10/15/2000 11:30:50 AM

[I wrote:]
>>Paul, I'm not sure why you stress the "wavering" so much; there is a
>>long stable singing of the chord in tune followed by some deliberate
>>stretching of the pitches of individual notes, one at a time.

[Paul E:]
>The only "long stable singing of the chord in tune" is without the
>bass, so it's kust a 5:7:9 chord. Bohlen would be proud!

Not true. The chord locks into position with all four voices at about
13.1 seconds (sanity check: the entire .mp3 is 26.073 seconds long); it
holds for about 1 second, then the bass does drop out for another
second or so; then the bass returns and the upper voices stretch (the 9
stretches upward; the 5 downward; the 7 holds steady).

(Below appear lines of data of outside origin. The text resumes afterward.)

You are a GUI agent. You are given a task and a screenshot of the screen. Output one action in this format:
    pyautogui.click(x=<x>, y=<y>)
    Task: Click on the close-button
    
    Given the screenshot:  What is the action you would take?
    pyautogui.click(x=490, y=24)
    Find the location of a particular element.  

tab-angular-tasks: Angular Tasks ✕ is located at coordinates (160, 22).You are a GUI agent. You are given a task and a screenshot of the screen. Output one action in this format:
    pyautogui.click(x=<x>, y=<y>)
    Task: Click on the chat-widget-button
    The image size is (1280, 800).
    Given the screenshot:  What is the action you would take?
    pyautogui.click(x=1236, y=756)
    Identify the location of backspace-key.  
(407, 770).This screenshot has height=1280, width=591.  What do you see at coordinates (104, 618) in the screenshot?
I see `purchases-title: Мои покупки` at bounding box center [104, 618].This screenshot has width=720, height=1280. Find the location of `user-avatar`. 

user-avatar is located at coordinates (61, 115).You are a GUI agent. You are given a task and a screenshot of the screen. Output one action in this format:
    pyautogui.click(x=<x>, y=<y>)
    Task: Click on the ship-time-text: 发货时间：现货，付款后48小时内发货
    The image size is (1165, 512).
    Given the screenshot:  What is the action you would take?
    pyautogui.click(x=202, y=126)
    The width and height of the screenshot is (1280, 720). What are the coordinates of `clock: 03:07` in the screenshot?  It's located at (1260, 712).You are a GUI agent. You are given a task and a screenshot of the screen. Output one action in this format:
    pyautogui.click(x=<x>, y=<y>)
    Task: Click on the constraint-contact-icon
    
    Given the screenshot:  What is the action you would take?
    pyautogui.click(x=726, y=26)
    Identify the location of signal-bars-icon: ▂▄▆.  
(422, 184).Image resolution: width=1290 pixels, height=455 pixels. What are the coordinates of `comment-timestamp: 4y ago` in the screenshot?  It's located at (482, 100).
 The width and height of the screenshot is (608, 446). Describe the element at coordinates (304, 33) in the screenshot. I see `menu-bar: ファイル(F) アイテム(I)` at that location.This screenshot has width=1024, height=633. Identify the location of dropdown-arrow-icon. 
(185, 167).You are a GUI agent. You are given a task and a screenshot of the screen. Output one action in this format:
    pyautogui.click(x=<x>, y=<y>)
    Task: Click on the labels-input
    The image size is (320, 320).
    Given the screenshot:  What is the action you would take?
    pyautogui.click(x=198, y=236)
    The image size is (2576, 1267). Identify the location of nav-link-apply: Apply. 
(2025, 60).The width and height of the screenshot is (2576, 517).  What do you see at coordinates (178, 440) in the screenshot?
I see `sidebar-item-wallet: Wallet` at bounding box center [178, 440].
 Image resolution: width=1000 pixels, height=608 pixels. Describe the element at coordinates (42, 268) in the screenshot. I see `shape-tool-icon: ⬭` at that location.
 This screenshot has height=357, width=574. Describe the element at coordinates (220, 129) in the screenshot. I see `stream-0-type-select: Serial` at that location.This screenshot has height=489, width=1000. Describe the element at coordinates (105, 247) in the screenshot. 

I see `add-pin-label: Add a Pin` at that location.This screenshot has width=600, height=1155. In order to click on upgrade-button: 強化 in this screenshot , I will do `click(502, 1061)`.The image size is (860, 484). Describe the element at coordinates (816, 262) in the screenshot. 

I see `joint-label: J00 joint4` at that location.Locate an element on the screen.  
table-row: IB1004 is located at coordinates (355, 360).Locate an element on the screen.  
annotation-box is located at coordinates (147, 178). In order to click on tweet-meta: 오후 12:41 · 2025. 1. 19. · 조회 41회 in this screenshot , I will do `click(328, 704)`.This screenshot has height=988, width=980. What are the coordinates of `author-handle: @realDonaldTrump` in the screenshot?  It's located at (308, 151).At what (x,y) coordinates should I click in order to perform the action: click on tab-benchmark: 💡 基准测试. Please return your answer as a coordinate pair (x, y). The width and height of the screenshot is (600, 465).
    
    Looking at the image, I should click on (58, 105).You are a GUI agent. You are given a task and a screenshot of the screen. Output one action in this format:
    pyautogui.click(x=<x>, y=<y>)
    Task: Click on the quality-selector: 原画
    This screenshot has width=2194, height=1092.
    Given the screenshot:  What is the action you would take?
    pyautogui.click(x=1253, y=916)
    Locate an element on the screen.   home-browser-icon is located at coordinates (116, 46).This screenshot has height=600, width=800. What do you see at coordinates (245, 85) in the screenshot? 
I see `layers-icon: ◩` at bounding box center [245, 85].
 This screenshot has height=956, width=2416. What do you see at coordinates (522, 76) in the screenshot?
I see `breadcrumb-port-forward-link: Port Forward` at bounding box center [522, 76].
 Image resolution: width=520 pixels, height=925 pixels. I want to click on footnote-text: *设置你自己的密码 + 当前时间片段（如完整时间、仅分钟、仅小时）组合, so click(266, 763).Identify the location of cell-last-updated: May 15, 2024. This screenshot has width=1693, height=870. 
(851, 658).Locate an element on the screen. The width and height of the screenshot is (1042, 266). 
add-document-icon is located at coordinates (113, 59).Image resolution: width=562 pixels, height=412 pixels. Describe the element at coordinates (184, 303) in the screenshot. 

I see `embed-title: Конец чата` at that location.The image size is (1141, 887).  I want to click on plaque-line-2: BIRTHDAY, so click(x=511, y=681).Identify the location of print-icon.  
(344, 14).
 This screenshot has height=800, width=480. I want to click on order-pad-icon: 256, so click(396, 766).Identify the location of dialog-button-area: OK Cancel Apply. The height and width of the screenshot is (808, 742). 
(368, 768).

That second of
time from about 13.1 to 14.1 gives a very solid lock on the chord, don't
you agree, Paul? I don't have any numbers yet, but I'm guessing the
voices are within around +/- 5 cents of just 7-limit. In between the
stretching exercises the chord returns to stable for periods of at least
1/2 second, clearly defined in pitch space.

(the 5:7:9 chord, which they thoughtfully give us for a second or so, IS
delicious, is it not?)

Who is Bohlen again, and what is his connection?

JdL

🔗Paul Erlich <PERLICH@ACADIAN-ASSET.COM>

10/15/2000 5:02:12 PM

--- In tuning@egroups.com, "John A. deLaubenfels" <jdl@a...> wrote:
> Who is Bohlen again, and what is his connection?
Bohlen invented the non-octave equal temperament of 13 steps per 3:1,
which Pierce discovered independently. The basic "major chord" is
3:5:7, and its first inversion is 5:7:

🔗Carl Lumma <CLUMMA@NNI.COM>

10/16/2000 7:24:18 AM

>>>>A nice example of a 4:7:10:18 chord (performed by Joker's Wild).
>>>
>>>I'm positive the voicing is a 2:5:7:9,

D'oh! Everybody else is right, and I was wrong. I was using falsetto
to hit the 7, while Mark Green was not, causing me to think he was
singing an octave lower than he was.